Indeed we are all called on to love one another. It’s the will to act, to love and not sit on the sidelines that marks us a Christ’s own. To share with someone in need, to be tested is an act of love to a complete stranger or a facebook friend. It can be a small simple act for a loved one and after the town was made purple yesterday in support of the American Cancer Society’s Relay for Life, I thought of this story I recently read:
Cindy was diagnosed with breast cancer. After surgery and six rounds of chemo therapy, Cindy's hair first shed and then fell out in clumps. "Shave my head," Cindy asked her husband. So Cindy sat down on a bathroom chair and Willie slowly and gently began to shave his beloved's head. When he finished, Willie gently massaged her shoulders and squeezed her hands as Cindy looked in the mirror. But her image in the mirror mattered little; what Cindy remembers was the closeness of that moment. As Cindy watched Willie gather up the scraps of hair. She remembers: "I could see that the act of shaving my head had given my husband great joy; he'd been able to do something for me at a time when he'd felt helpless to help me. As for me, it was perhaps the most romantic, spiritual night of my wedded life." [From "The Most Spiritually Intimate Minutes of My Marriage" by Cindy Williams Newsome, Spirituality & Health, January-February 2010.]

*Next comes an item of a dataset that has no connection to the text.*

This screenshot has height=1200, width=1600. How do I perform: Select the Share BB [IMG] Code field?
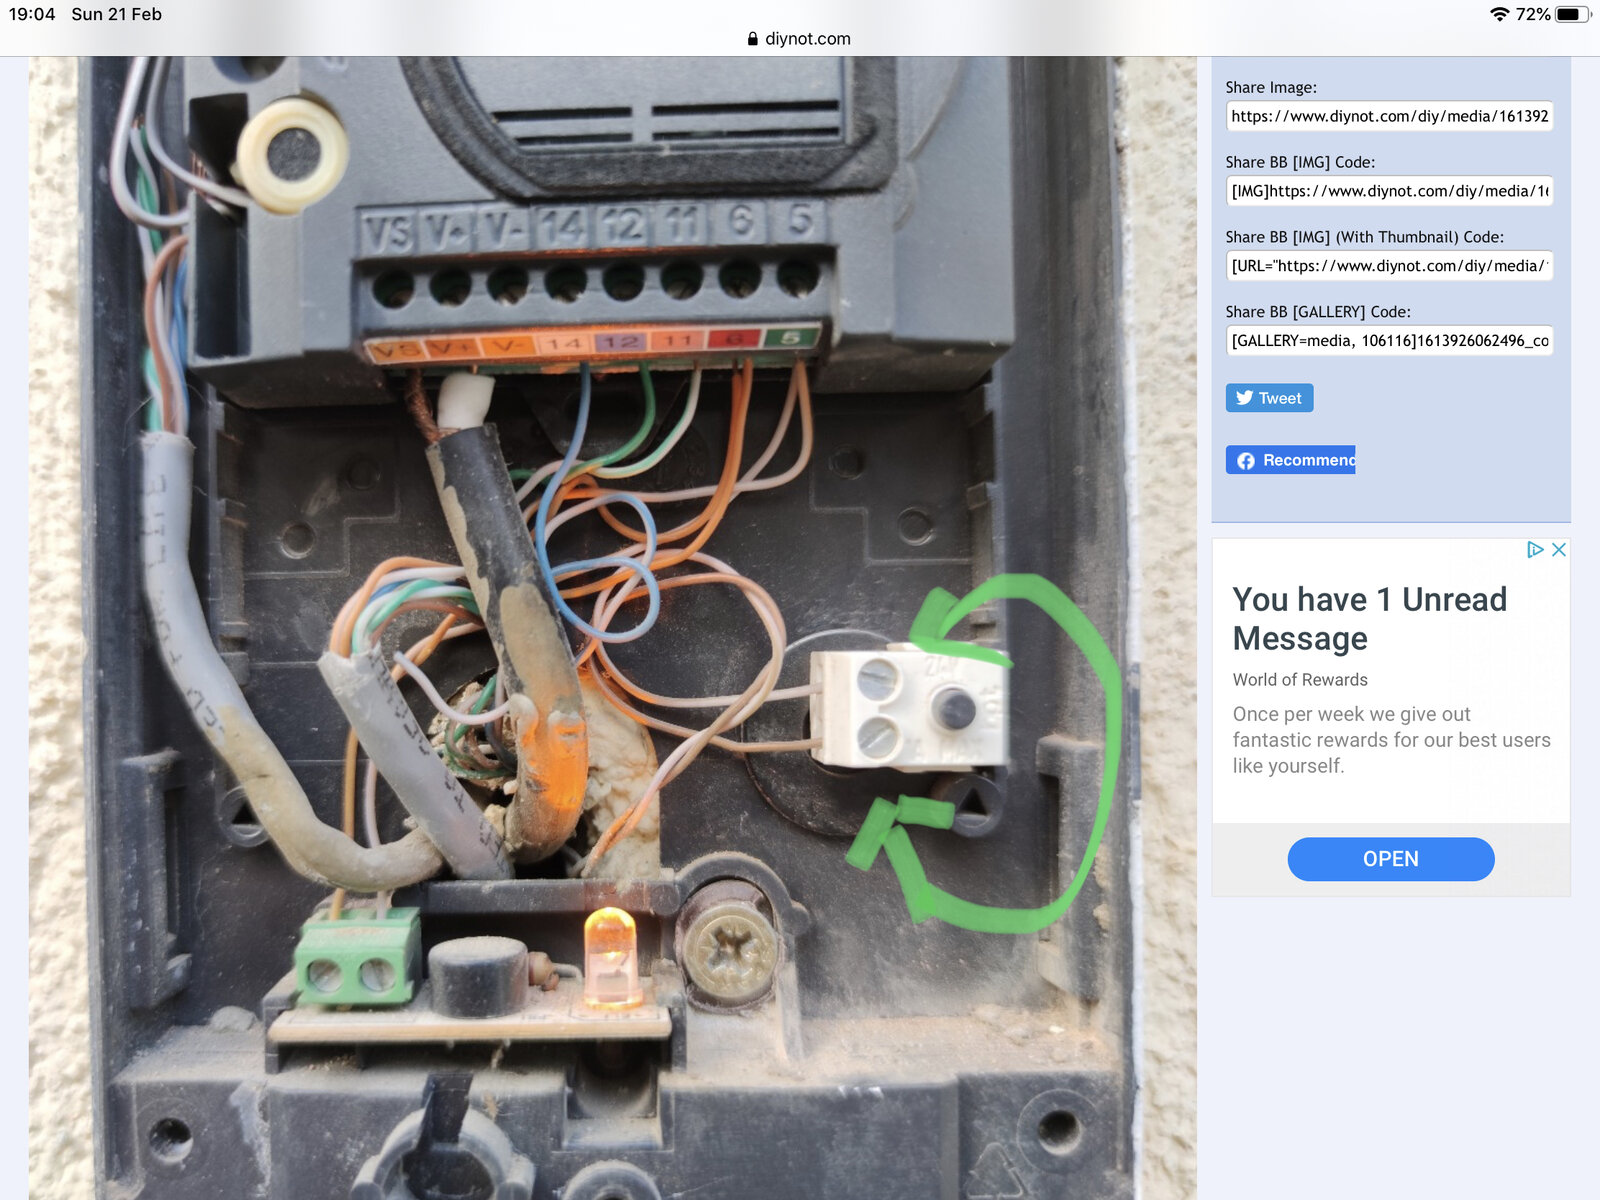pyautogui.click(x=1389, y=191)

The love of Christ exists in such seemingly small moments and acts of compassion, hugging a child after a nightmare, giving a kidney to someone in need, helping a spouse deal with their cancer. Our identity as disciples of Christ is centered in such persistent and constant love towards our loved ones and strangers. Today, we are called in faithfulness to imitate the compassion and forgiveness of our Risen Lord with an openness of heart and in a spirit to love selflessly, completely and unconditionally, just as God has loved us in Jesus Christ. Amen.